Joseph Campbell has some excellent material on this, though I don’t think he quite goes far enough.  For him, religious thinking is fundamentally metaphorical: it is obviously false on the surface so that it leads the mind quickly to its referent, which is literally inconceivable.  The problem with this is that so many of the mythic information appears to be quite conceivable: duality vs. nonduality, immanence and transcendence, etc.  Even the transcendent ideas can be made into ideas that are explainable easily enough.  That doesn’t really fully explain the whole religious phenomenon.  But his story of dealing with stupid secularists is illustrative of the problem.  And being his puckish self, he gives it to the religionists too.

When the first volume of my Historical Atlas of World Mythology:The Way of the Animal Powers came out, the publishers sent me on a publicity tour. This is the worst kind of all possible tours because you move unwillingly to those disc jockeys and newspaper people, themselves unwilling to read the book they are supposed to talk to you about, in order to give it public visibility.

The first question I would be asked was always, “What is a myth?” That is a fine beginning for an intelligent conversation. In one city, however, I walked into a broadcasting station for a live half-hour program where the interviewer was a young, smart-looking man who immediately warned me, “I’m tough, I put it right to you. I’ve studied law.”

The red light went on and he began argumentatively, “The word ‘myth,’ means ‘a lie.’ Myth is a lie.”

So I replied with my definition of myth. “No, myth is not a lie. A whole mythology is an organization of symbolic images and narratives, metaphorical of the possibilities of human experience and the fulfillment of a given culture at a given time.”

“It’s a lie,” he countered.

“It’s a metaphor.”

“It’s a lie.”

This went on for about twenty minutes. Around four or five minutes before the end of the program, I realized that this interviewer did not really know what a metaphor was. I decided to treat him as he was treating me. “No,” I said, “I tell you it’s metaphorical.

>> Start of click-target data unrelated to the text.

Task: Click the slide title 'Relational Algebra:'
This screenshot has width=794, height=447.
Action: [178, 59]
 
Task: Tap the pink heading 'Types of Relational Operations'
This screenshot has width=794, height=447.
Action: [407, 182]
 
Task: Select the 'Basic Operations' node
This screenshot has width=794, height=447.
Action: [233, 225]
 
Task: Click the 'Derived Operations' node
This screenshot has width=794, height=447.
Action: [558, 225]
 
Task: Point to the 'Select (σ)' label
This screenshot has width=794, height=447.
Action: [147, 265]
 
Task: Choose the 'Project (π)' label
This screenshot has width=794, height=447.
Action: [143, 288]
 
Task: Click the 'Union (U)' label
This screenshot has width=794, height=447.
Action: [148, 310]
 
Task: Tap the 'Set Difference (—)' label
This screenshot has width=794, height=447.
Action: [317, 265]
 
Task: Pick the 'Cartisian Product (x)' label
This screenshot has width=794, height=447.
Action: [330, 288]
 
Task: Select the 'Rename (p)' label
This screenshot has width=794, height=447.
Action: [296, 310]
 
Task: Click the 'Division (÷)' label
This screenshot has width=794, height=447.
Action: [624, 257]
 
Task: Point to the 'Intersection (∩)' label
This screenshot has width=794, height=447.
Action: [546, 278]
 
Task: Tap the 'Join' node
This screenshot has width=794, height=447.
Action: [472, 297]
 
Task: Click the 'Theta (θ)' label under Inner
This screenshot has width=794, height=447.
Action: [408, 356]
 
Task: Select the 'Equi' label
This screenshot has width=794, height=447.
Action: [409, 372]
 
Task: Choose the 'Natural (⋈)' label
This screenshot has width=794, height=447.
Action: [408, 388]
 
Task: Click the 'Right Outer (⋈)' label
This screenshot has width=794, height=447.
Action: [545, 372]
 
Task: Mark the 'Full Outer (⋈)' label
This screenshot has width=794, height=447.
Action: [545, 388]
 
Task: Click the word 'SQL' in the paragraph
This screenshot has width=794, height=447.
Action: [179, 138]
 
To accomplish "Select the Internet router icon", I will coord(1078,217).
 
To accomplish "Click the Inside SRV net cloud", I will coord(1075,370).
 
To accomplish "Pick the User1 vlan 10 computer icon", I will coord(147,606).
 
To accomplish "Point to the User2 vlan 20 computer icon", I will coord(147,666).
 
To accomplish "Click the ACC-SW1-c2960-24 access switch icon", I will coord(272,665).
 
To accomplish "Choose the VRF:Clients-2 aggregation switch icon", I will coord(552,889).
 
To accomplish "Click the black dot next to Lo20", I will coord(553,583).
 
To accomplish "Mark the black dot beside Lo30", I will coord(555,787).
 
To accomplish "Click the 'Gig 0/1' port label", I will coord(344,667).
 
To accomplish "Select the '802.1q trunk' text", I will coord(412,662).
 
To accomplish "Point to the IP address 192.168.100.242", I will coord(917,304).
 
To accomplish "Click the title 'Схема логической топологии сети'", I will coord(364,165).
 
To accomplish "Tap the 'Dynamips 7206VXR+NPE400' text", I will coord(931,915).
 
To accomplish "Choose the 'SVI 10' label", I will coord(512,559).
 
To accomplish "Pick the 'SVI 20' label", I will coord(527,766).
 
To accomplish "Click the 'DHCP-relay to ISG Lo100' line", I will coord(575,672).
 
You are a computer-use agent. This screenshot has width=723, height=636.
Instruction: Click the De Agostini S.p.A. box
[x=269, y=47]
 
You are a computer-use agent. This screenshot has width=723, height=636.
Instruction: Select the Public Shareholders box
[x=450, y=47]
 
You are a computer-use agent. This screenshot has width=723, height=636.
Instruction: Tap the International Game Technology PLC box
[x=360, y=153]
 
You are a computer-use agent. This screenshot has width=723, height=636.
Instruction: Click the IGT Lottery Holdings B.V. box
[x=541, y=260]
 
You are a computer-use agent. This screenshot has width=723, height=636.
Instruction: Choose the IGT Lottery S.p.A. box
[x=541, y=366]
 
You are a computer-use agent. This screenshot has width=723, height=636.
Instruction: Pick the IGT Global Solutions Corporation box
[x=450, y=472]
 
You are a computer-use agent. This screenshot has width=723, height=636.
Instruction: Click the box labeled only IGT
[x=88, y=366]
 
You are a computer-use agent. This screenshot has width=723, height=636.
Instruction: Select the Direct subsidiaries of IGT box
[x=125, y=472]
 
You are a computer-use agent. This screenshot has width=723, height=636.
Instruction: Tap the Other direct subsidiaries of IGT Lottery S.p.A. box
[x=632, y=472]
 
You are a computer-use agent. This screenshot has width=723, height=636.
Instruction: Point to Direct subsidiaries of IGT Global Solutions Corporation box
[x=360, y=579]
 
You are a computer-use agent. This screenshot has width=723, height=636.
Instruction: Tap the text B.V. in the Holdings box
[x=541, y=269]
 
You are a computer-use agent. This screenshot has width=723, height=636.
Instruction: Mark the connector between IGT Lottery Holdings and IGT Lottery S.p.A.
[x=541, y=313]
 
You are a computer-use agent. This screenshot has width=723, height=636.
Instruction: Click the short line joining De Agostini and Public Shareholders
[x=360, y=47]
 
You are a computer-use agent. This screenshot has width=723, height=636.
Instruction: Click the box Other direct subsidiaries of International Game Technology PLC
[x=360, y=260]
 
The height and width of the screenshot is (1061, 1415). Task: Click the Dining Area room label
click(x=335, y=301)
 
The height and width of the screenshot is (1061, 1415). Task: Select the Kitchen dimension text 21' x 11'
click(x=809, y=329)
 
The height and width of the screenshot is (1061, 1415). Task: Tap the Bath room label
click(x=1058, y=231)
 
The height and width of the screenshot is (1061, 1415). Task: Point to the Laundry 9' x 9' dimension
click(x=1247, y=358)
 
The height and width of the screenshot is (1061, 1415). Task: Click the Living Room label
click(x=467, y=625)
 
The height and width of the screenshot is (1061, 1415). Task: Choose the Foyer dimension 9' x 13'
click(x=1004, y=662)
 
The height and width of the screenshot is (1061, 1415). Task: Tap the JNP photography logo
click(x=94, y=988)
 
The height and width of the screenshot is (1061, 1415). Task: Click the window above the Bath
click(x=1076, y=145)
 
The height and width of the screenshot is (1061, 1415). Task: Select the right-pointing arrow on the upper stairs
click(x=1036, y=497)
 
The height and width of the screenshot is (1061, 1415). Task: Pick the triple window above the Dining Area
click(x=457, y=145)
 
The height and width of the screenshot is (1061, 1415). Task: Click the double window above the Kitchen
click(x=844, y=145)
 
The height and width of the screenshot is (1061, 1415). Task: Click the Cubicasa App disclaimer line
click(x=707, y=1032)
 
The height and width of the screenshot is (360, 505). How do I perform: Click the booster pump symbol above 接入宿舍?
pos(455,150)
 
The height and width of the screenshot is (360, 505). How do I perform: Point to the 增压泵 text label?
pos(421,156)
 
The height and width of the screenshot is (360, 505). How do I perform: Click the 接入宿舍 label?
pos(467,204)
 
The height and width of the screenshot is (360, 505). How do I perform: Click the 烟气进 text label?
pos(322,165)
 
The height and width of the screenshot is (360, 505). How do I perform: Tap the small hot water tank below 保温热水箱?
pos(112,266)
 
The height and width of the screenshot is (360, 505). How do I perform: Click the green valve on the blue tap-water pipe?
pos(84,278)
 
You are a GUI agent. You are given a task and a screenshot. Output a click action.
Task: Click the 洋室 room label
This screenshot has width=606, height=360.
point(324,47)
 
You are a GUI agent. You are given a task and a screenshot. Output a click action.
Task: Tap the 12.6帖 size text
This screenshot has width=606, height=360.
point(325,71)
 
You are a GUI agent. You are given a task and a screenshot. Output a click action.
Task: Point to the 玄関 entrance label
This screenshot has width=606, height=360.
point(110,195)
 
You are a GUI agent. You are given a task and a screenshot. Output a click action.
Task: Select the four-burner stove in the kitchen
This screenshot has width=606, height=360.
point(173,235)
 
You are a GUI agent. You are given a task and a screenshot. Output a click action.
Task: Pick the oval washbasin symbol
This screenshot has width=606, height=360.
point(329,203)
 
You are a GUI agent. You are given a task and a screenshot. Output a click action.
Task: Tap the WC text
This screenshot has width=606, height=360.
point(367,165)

You give me an example of a metaphor.”

He replied, “You give me an example.”

I resisted, “No, I’m asking the question this time.” I had not taught school for thirty years for nothing. “And I want you to give me an example of a metaphor.”

The interviewer was utterly baffled and even went so far as to say, “Let’s get in touch with some school teacher.” Finally, with something like a minute and a half to go, he rose to the occasion and said, “I’ll try. My friend John runs very fast. People say he runs like a deer. There’s a metaphor.”

As the last seconds of the interview ticked off, I replied, “That is not the metaphor. The metaphor is: John is a deer.”

He shot back, “That’s a lie.”

“No,” I said, “That is a metaphor.”

And the show ended. What does that incident suggest about our common understanding of metaphor?

It made me reflect that half the people in the world think that the metaphors of their religious traditions, for example, are facts. And the other half contends that they are not facts at all. As a result we have people who consider themselves believers because they accept metaphors as facts, and we have others who classify themselves as atheists because they think religious metaphors are lies.

That is why most of the debate between these two groups is so utterly uninteresting.  But that does not mean it has no consequences.